A la mujer y a la cabra, la cuerda larga.
Cuando el doliente va a las boticas, una persona pobre y dos ricas.
Si al construir se escuchara el consejo de todo el mundo, el techo nunca se llegaría a poner.
El buey tira del arado, más no de su agrado.
Cuando el gallo canta y después bebe, pronto truena o llueve.
Hasta meter, prometer; y después de metido, se acabó lo prometido.
A lo que está de moda, todo el mundo se acomoda.

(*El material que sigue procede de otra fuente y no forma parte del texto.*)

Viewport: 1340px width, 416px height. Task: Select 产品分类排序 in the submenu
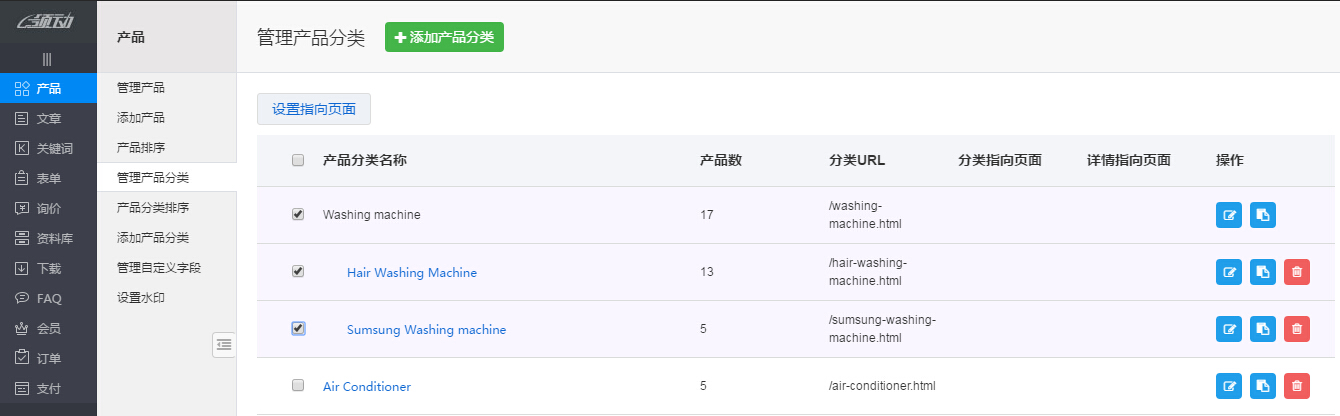(153, 208)
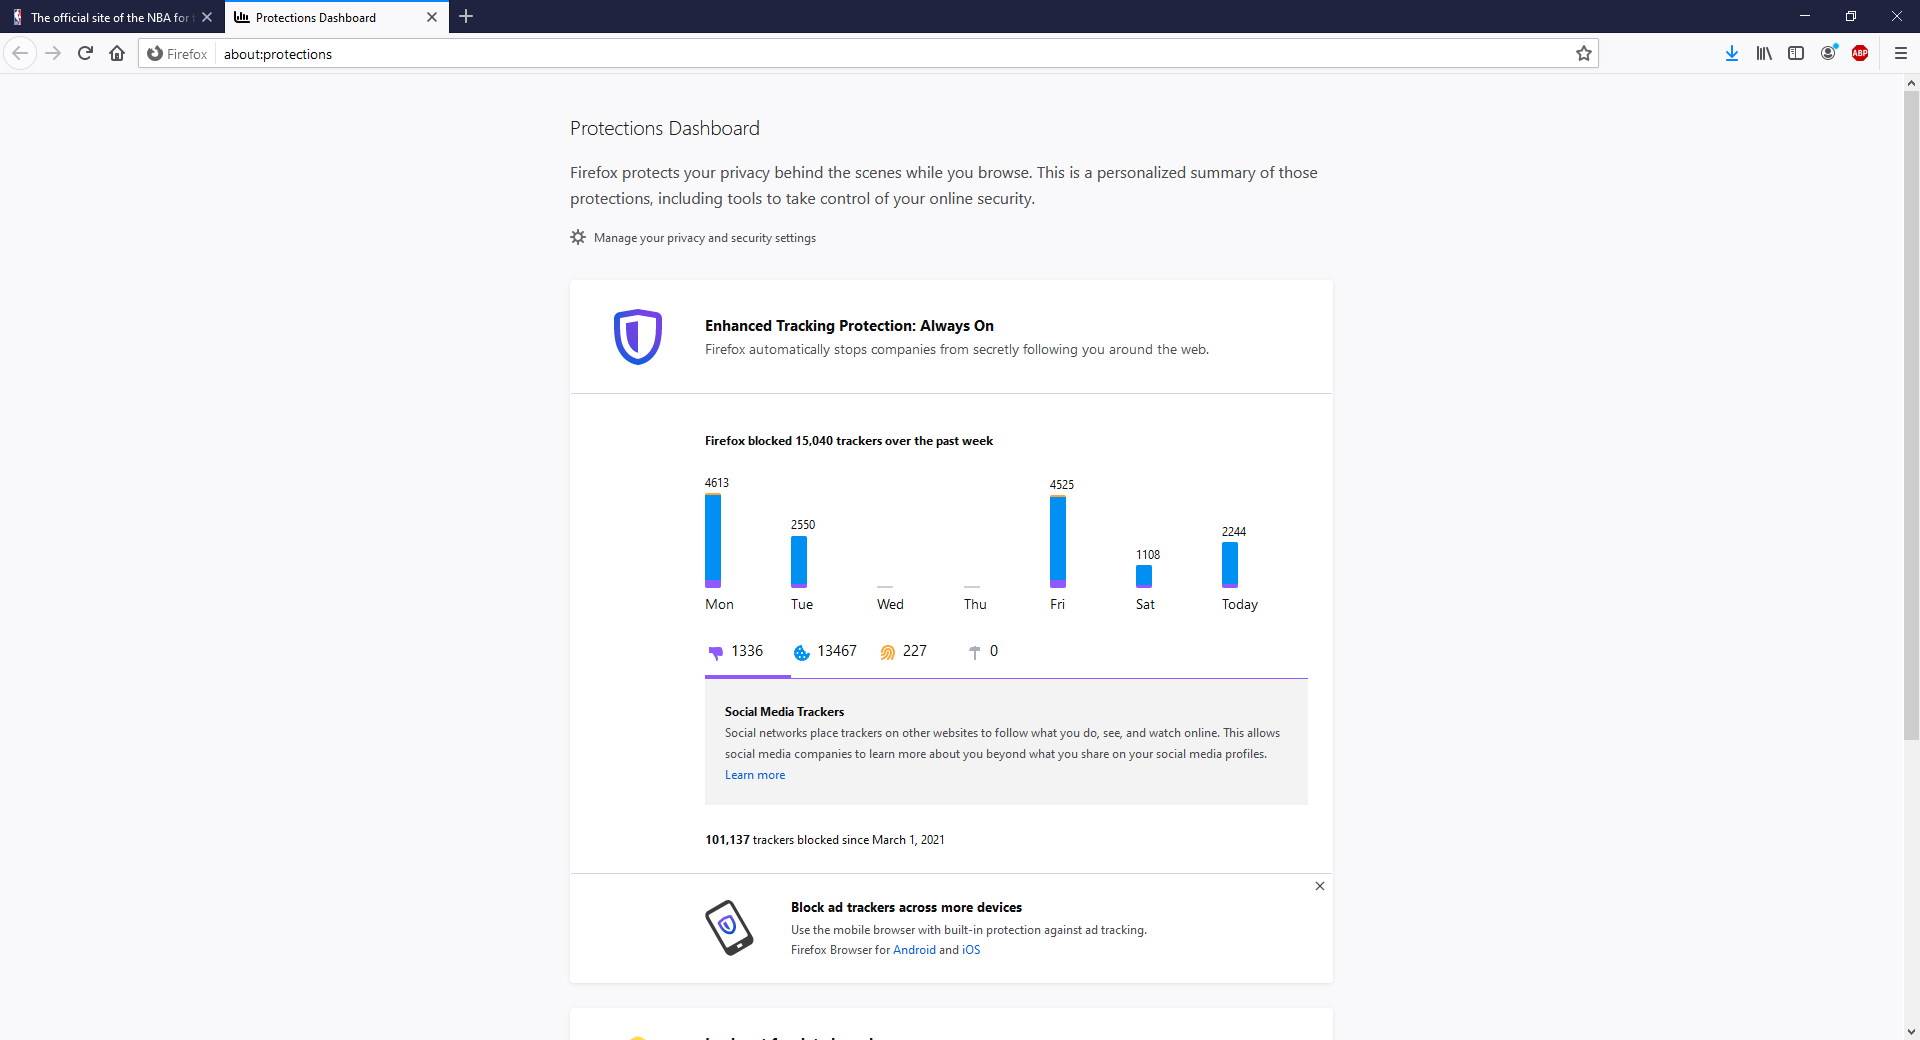1920x1040 pixels.
Task: Dismiss the Block ad trackers card
Action: click(1320, 886)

mas puto ke joakito dandole a un ornitorrinco africano en celo.
Al mejor nadador se lo lleva el río.
Cada pez en su agua.
Nadie se meta donde no le llaman.
Callado mata conejo.
Al saber lo llaman suerte.
Aviniente y crudo, que así lo quiere el cornudo.
¿Tienes ganas de morir?. Cena cordero asado y échate a dormir.
El benévolo ve benevolencia; el sabio ve sabiduría.
¿Qué haces, bobo?. Bobeo: escribo lo que me deben y borro lo que debo.
Pedir las perlas de la virgen.
El que no cae, resbala.
Chica centella gran fuego engendra.
El sabio puede sentarse en un hormiguero, pero solo el necio se queda sentado en él.
Cría cuervos y te sacarán los ojos.
Más ordinario que una vaca con pedal.
Dos amigos de una bolsa, el uno canta y el otro llora.